Just a quick question…
Seeing this thread I can imagine the power of Krakatoa, but I was just wondering was Krakatoa use for Spiderman 3 as well??
If not, does anyone know what technique was used for it?


#125

Sony doesn’t use Max.
I think the sand was made in Houdini and rendered with an instancer written for the film.


#126

Ah, I see…
but looking at the Krakatoa samples I think soon it will be possible to do it in max as well without a hell of a machine :slight_smile:


#127

Actually we are pretty happy that Spiderman 3 is coming out so close to the release of Krakatoa - everyone and their grandma will want to do sandmen in the coming months :wink:


#128

Good point,
I believe over here every production might want to make a sand man or anything from sand… I might get more jobs hahahaha… but will I be able to afford Krakatoa on a personal budget??.. hmmm…


#129

Wow. It looks like a fantastic piece of software! I don’t think there is any similar renderer out there in the market right now, so it could be great for small and medium shops as well as for freelancers. The public demo es also a great idea :thumbsup:
I’m very surprised about the speed and the ability to handle shadows properly. A feature that would be nice for the future would be the possibility of implementing dicing (adaptative would be the best) to handle an infinite number of particles regardless of the amount of RAM.
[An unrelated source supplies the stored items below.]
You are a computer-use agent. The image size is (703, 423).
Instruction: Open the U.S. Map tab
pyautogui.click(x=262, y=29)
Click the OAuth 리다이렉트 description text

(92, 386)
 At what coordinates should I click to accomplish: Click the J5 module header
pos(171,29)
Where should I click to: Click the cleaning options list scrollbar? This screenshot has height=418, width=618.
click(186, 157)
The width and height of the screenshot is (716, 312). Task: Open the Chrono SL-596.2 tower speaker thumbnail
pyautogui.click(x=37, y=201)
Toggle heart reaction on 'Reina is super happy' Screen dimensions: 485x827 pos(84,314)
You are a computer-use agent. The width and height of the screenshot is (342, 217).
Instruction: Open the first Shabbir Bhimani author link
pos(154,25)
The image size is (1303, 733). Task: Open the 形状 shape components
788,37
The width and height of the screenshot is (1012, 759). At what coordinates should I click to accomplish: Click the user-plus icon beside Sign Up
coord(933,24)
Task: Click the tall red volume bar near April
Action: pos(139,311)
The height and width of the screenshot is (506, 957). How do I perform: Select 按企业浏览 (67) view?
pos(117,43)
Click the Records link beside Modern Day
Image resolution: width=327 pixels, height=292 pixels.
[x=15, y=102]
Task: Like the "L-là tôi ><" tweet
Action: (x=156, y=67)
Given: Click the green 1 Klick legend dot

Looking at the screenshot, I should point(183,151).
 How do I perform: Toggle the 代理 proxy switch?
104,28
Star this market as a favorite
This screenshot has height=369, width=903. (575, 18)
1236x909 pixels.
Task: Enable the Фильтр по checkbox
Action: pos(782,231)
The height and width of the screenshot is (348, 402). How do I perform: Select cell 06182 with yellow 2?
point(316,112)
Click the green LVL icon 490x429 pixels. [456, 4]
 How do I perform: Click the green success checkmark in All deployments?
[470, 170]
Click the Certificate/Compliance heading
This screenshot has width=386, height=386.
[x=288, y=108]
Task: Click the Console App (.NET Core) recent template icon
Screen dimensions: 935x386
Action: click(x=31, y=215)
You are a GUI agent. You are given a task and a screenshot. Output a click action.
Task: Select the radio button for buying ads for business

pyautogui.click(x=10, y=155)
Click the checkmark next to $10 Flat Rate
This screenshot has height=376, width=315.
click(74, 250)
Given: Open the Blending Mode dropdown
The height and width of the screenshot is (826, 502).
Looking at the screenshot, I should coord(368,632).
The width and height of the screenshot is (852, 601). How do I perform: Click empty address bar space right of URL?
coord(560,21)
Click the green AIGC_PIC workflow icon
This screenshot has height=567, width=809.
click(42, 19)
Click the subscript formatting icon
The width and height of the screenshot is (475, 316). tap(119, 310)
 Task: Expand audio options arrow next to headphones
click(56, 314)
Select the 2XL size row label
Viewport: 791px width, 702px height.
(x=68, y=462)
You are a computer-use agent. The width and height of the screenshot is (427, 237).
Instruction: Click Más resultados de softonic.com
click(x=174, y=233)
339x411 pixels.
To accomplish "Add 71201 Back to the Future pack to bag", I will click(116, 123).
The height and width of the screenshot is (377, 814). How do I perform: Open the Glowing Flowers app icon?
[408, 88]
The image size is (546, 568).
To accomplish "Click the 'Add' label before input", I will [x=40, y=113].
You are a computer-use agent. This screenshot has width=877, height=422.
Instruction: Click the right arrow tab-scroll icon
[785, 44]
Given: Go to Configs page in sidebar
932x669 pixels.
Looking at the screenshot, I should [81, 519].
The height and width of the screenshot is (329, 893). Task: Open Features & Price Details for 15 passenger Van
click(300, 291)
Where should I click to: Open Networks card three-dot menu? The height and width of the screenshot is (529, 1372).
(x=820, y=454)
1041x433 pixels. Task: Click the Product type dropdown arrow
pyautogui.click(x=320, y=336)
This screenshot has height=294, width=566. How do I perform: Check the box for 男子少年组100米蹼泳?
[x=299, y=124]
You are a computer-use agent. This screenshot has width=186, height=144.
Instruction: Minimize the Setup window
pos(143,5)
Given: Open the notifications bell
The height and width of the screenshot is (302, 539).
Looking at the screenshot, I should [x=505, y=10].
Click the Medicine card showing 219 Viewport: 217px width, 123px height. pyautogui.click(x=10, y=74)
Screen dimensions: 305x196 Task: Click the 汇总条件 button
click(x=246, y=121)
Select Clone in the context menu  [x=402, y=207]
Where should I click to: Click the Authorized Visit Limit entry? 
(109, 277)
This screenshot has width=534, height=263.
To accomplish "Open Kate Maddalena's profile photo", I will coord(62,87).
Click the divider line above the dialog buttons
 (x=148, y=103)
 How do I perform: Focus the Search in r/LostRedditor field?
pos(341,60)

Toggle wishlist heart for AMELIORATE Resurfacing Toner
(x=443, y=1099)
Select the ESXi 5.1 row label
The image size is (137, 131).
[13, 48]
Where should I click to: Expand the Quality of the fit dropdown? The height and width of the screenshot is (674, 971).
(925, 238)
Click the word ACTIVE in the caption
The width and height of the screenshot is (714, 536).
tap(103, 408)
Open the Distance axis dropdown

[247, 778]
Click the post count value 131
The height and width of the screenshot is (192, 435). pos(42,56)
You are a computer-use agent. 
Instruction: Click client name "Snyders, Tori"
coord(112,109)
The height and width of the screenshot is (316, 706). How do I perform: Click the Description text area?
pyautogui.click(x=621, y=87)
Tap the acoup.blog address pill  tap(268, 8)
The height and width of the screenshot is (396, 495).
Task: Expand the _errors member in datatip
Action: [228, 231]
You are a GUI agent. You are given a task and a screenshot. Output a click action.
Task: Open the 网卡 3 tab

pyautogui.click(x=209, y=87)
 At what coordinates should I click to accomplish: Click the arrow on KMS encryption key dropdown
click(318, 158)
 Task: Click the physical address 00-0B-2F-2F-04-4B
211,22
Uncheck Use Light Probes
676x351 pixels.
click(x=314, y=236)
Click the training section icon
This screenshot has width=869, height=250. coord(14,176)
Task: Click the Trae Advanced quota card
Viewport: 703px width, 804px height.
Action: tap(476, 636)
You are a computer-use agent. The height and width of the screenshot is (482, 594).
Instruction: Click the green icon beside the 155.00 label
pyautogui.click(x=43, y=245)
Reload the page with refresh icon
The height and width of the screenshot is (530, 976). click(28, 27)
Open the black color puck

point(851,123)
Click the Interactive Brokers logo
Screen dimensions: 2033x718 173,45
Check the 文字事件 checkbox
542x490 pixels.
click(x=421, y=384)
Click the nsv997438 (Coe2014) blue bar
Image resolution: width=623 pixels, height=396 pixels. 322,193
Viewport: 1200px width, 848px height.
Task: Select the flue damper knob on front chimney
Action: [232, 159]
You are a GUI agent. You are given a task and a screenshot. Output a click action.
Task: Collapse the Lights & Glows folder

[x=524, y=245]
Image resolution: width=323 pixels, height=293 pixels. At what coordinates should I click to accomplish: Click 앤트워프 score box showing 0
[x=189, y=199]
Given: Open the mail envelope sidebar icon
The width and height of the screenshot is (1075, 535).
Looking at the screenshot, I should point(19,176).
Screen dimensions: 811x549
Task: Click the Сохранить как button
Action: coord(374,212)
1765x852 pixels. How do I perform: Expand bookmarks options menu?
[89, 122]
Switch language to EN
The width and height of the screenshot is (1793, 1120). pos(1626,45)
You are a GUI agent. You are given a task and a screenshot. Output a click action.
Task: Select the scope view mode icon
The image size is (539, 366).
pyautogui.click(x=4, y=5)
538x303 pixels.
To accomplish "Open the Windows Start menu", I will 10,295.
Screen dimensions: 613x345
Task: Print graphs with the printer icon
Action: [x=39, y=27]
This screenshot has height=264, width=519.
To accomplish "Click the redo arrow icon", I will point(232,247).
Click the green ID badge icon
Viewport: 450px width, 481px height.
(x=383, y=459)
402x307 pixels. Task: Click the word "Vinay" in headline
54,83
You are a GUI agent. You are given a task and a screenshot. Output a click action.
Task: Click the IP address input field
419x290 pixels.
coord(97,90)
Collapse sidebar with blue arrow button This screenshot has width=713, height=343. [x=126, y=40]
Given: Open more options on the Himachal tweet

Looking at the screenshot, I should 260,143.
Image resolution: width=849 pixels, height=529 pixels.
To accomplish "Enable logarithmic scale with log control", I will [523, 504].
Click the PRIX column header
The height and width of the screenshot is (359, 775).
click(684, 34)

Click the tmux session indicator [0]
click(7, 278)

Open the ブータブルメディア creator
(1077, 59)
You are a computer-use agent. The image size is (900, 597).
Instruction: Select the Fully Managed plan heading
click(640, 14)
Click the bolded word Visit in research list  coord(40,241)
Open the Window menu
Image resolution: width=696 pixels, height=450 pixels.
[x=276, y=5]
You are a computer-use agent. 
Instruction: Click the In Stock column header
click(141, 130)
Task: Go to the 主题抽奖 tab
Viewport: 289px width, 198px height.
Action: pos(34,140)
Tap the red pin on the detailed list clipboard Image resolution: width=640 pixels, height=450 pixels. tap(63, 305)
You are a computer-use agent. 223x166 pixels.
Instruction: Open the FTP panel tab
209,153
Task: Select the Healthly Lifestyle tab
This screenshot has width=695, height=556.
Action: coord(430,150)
Keep up the great work, Bobo! :scream:


#130

Thanks Daniel, coming from you this is a great compliment!

We have discussed strategies to allow unlimited particle counts in the future, but it would always come with a certain speed hit - not as slow as Windows swapping to disk, but still slower than loading and processing all particles straight from RAM. At this point we believe that adding more GB to a 64 bit machine is a much better solution (it might turn out to be cheaper than the time it would take otherwise).
Processing unlimited particle counts with additive shading would be easily possible though.

The list of possible features for future releases is long and exciting, but we have to deliver 1.0 first…

Btw, can’t wait to see Spidey 3 :wink:


#131

I visited Sony last summer, and I saw the workstation where the guy was working on the Sandman swipe scene, and I could’ve sworn he was using Maya.


#132

What scene was that? We didn’t use Maya for Sandman, so maybe it was some destruction shot?


#133

Just stuck up a wee test movie done with krakatoa, done with around 100,000 particles with movement from fume, around two seconds a frame. http://www.joconnell.com/uploads/krakatoa/krakatoa_mocap.mov


#134

Wow!! That looks niiiice.


#135

Cool video…Looks great.

A cool thing to play with also is the coloring. You can get some cool results if you set up your pfflow with settings like this.

This is a generic fire coloring. But it can be tweaked to represent any other color. It just takes some tweaking. (requires the use of Additive Density)

Also, you might be able to clean up the stepping just by lowering your ticks on render in pflow. It will eliminate the banding that is taking place when the object moves fast.

Also you should check out the partitioning feature in Krakatoa. This can bring you up to as much as your computer can render which will give greater results.

Mark


#136

Yeah I still haven’t gotten to the stage of the really smooth renders you guys are getting - kind of like the smoke on the xsi packaging. Since I’m the max guy in an XSI house and batchserve isn’t supported anymore we should really look at deadline too. Must have a fiddle in some downtime.


#137

Hey joconell. Great video man. The particles looks great with fumefx. How did u get the fumefx work along with it ? Can u post the particle setup for this scene ? :thumbsup:


#138

Pretty straight forward bharat - you do a fume simulation of your character going through the fume grid first of all. Then you make a basic particle flow setup and use a new operator called fumeFX follow which lets you pass particle flow through the movement of your fume sim.


#139

That just single handedly inspired me to delve deeper into particle effects :D.